In October of 202o, I thought it might be nice to go on a walk with someone, so I went online and connected with a handsome, funny and talented silver fox named Richard Tatum who indicated that food was his love language. It is also mine. A year later, we bought a big ugly house together, and the year after that, we got married. Our house is becoming less ugly. Grace is 14 now and I am awe-filled by my beautiful, smart and good-hearted girl.
I’m sure it wasn’t obstacle-free, but would you say the journey has been fairly smooth so far?
What are the biggest obstacles and challenges I’ve faced to get here? Do you have another Internet I can use because all this will take up a lot of room.

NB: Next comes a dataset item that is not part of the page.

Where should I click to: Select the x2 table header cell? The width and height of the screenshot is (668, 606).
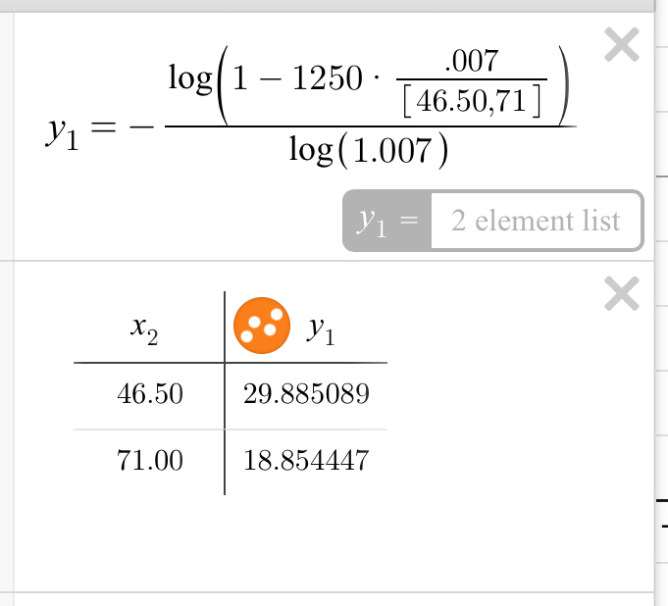click(144, 331)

Let me start by saying that I have extraordinary privilege in that I’ve been able to find work that allowed me to be home to raise my child and tailor my hours around her needs. Of course, most women have been suffocated by patriarchal and corporate systems, and I look to my sisters of other ethnicities, colors, immigration status and abilities and know that the deck is stacked even more against them, so it feels wrong to complain too much.

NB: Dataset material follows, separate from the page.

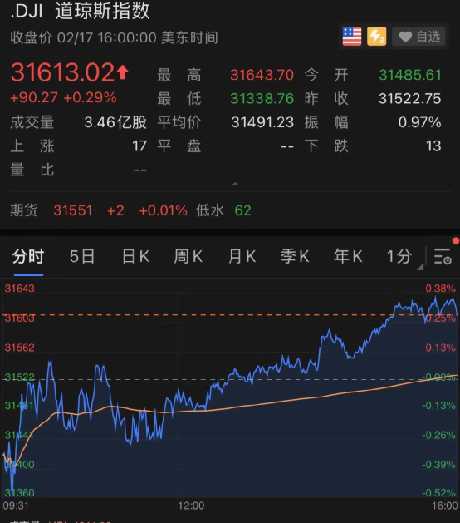Collapse quote details with the up chevron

Professionally, my book has been in and out of development since 2019 and it’s been a roller coaster. I have a wonderful director attached, a sister adoptive mom, Jennifer Getzinger, who amazes me with her tenacity and loyalty through all this. The book was most recently optioned by a high-profile production company, but when it came time to renew, they had laid off most of their workers and had a hard time keeping the doors open and dropped us. I wish I had just been working on other stories instead of pouring all my hope into ROCK NEEDS RIVER.
Right now, my menopause-addled brain and body are my blessing and curse. I care less about politeness and debating MAGA people, and more about genuinely being able to make a positive difference in the world.
Personally, I’ve made poor decisions and wasted years in my relationships, always opting for the sexy-but-unavailable person until I met Richard.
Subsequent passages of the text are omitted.